Sebagai misal, tanda balig merupakan sebab bagi kewajiban hukum-hukum Islam.
Anak kecil yang belum cukup umur (balig) tidak wajib salat, puasa, atau menjalankan
ibadah fardu lainnya.
Contoh hukum wadh'i berkaitan dengan sebab lainnya adalah ketika seseorang
menyaksikan hilal 1 Ramadan, umat Islam diwajibkan berpuasa. Berdasarkan hal itu,
hilal adalah sebab bagi kewajiban puasa.
2. Syarat
Suatu ibadah atau perkara syariat lazimnya mewajibkan adanya syarat harus
dipenuhi. Tanpa adanya syarat, perkara itu batal dan tak boleh dikerjakan.
Sebagai misal, saksi adalah syarat sahnya pernikahan dan niat menjadi syarat sahnya
puasa. Tanpa saksi atau niat, maka kedua perkara tadi batal dan dianggap tidak sah.
Syarat adalah hukum wadh'i yang menjadi pengiring suatu ibadah atau sahnya hukum
syariat Islam tersebut.

5. Jelaskan pengertian tentang mahkum fih dan mahkum ‘alaih? Apa yang
dimaksud dengan ahliyat al-wujub dan ahliyat al-ada? Berilah contoh
masing2.
Jawab:
Mahkum fih adalah perbuatan seorang mukallaf yang berkaitan dengan
taklif/pembebanan. Taklif yang berasal dari Allah ditujukan pada manusia dalam
setiap perbuatan-perbuatannya. Mahkum alaihadalah seorang mukallaf yang
perbuatannya itu berkaitan dengan hukum dari syari'

A. Ahliyah Ada’
Ahliyah ada’ adalah sifat kecakapan bertindak hukum seseorang yang telah dianggap
sempurna untuk mempertanggungjawabkan seluruh perbuatannya, baik yang positif
maupun negatif. Bila ia mengerjakan perintah syara’, maka ia berpahala dan jika ia
melaksanakan larangan, maka ia berdosa. Para ulama ushul fiqh menyatakan bahwa
yang menjadi ukuran dalam menentukan seseorang telah memiliki ahliyatul ada’ ialah
aqil, baligh dan cerdas

B. Ahliyah Wujub
Ahliyatul Wujub yaitu “Kecakapan seseorang untuk menerima hak-hak yang menjadi
haknya, tetapi ia belum mampu untuk dibebani seluruh kewajiban.

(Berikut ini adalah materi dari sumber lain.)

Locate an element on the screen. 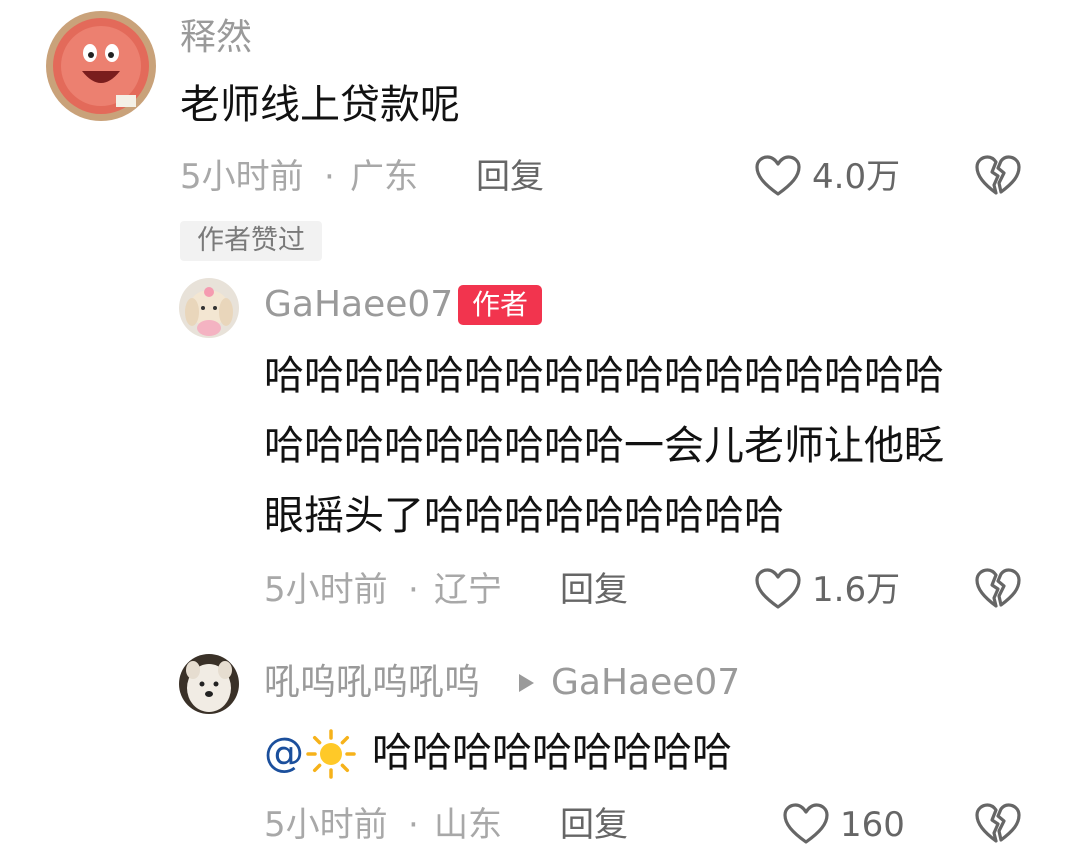  mention-link: @ is located at coordinates (284, 753).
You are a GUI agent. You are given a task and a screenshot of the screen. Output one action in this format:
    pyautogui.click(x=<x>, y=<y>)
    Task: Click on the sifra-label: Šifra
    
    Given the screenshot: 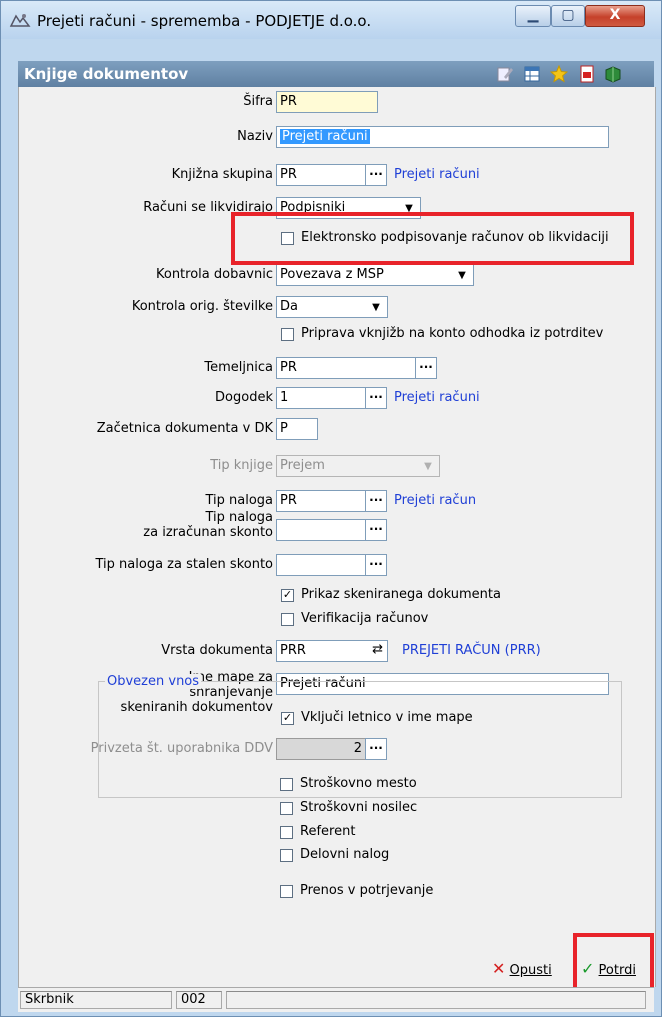 What is the action you would take?
    pyautogui.click(x=258, y=102)
    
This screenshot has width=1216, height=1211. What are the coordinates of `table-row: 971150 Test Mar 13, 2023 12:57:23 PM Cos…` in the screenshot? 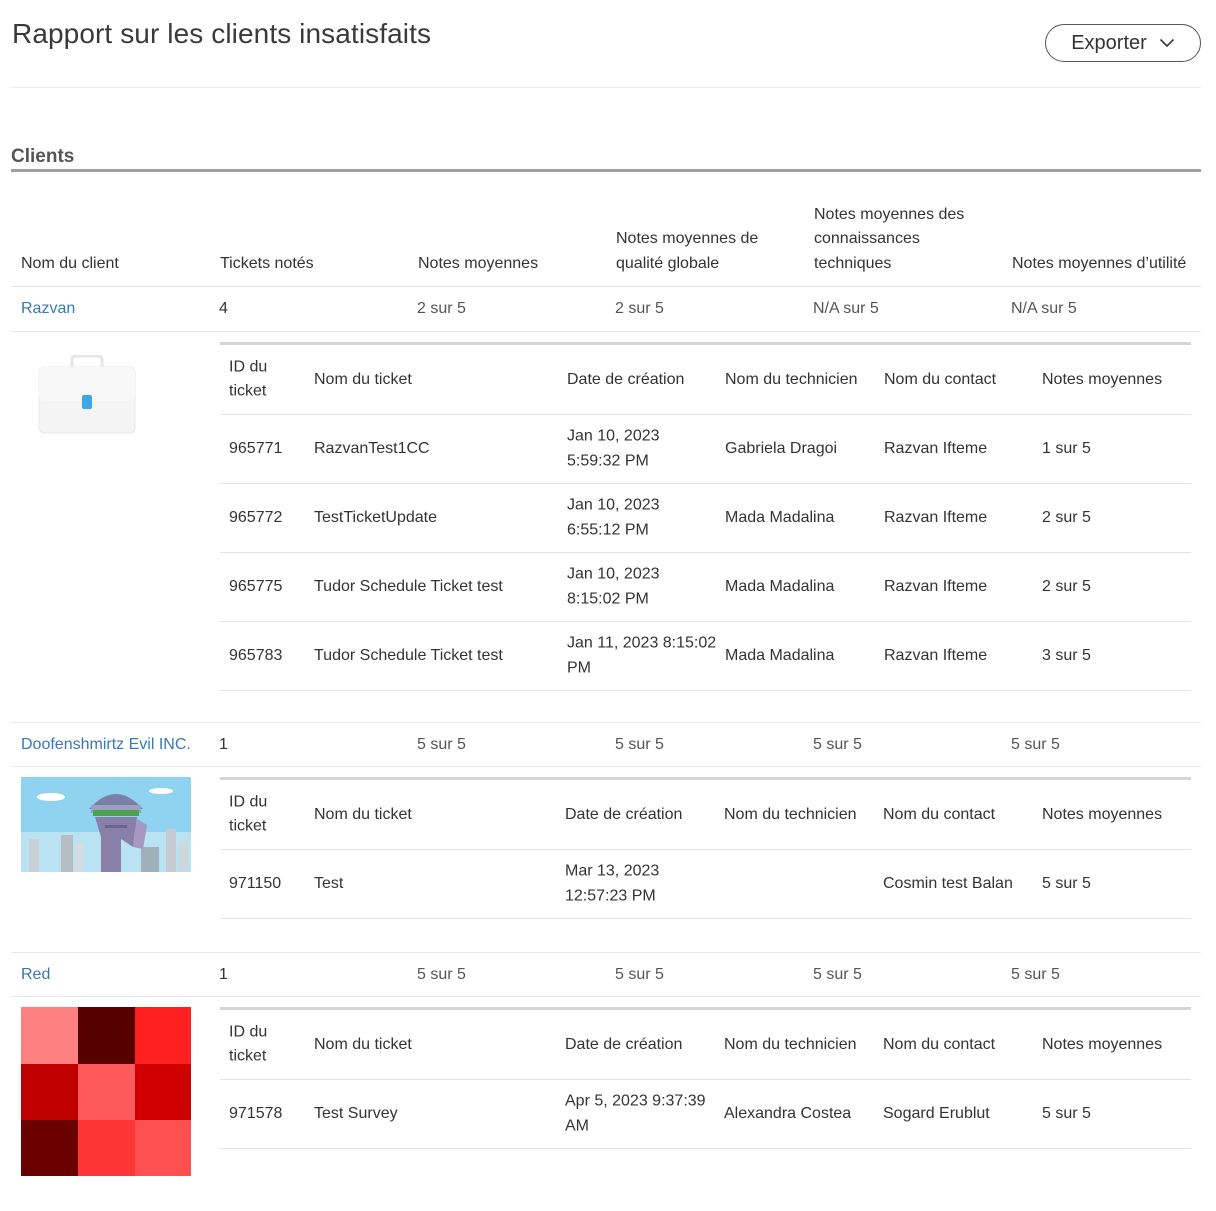 It's located at (706, 884).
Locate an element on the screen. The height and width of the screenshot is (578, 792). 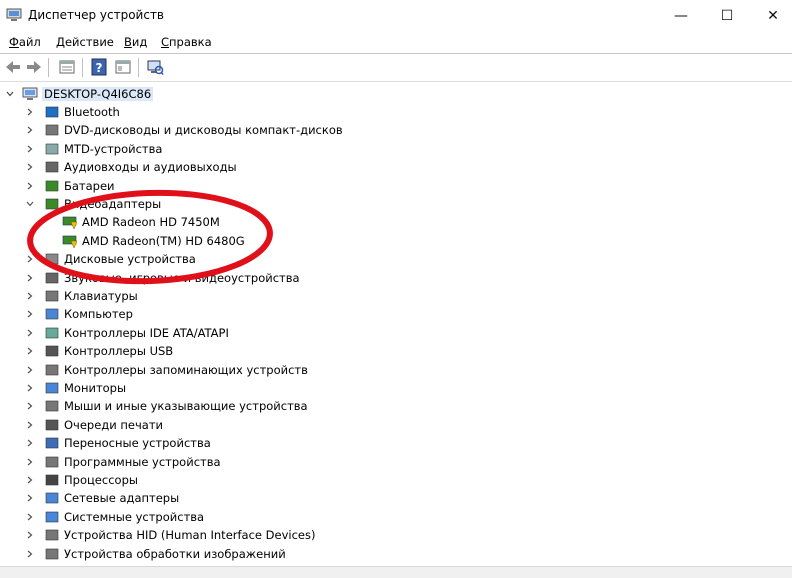
tree-category: Клавиатуры is located at coordinates (82, 296).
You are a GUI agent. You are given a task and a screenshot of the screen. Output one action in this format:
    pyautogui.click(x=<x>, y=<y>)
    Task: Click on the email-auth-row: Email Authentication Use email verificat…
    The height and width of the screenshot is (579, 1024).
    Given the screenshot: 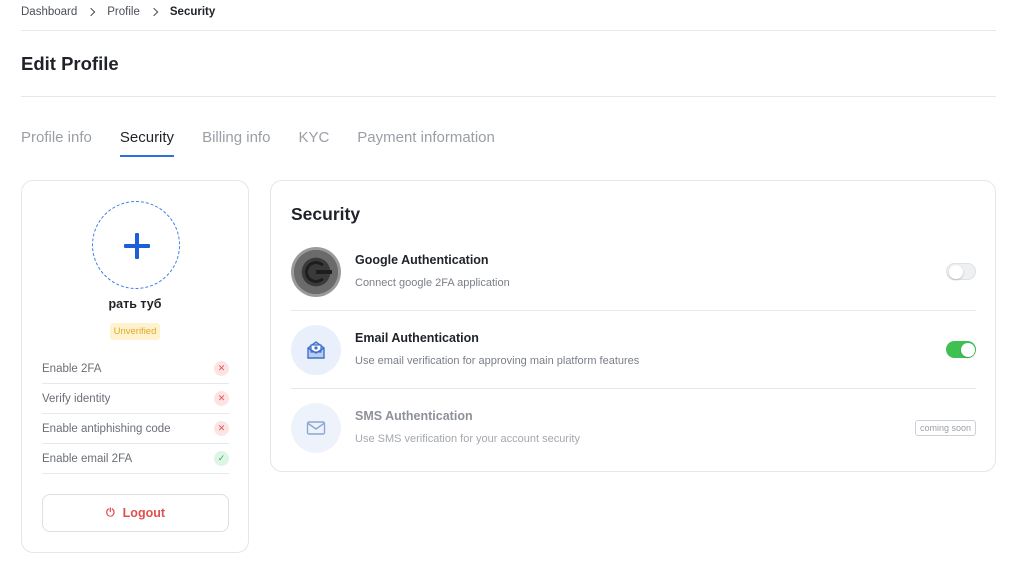 What is the action you would take?
    pyautogui.click(x=634, y=350)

Misalnya : a) anak yang bisa menerima hibah. b) Apabila harta anak tsb dirusak
orang lain, ia dianggap mampu untuk menerima ganti rugi, demikian pula sebaliknya,
jika ia merusak harta orang lain, maka gantinya diambil dari harta anak tsb,c) Selain
itu juga ia dianggap mampu untuk menerima harta waris.